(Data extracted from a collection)
---*---
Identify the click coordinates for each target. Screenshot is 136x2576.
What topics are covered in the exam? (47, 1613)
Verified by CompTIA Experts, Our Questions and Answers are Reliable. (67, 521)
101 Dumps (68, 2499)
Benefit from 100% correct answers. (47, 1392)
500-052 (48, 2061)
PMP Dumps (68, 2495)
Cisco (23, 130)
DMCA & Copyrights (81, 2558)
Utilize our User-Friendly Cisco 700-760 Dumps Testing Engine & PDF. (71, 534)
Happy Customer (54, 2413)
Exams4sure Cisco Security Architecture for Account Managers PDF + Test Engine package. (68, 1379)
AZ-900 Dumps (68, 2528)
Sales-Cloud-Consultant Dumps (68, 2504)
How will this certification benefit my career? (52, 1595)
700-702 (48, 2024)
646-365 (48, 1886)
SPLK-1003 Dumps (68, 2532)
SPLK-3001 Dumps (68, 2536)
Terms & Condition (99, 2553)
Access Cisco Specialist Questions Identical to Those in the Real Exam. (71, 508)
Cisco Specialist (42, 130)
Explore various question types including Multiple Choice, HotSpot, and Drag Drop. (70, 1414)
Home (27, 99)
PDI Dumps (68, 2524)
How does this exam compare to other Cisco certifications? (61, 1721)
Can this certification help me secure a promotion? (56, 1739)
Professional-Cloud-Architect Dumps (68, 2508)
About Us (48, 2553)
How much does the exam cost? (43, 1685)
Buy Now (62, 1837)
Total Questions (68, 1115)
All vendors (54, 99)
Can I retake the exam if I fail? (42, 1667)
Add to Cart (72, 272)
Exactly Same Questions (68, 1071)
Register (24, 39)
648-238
---*---
Select every line in the records above that contains the word "Questions", and copy each one. Only matches with the same capitalization count.

Verified by CompTIA Experts, Our Questions and Answers are Reliable. (67, 521)
Access Cisco Specialist Questions Identical to Those in the Real Exam. (71, 508)
Total Questions (68, 1115)
Exactly Same Questions (68, 1071)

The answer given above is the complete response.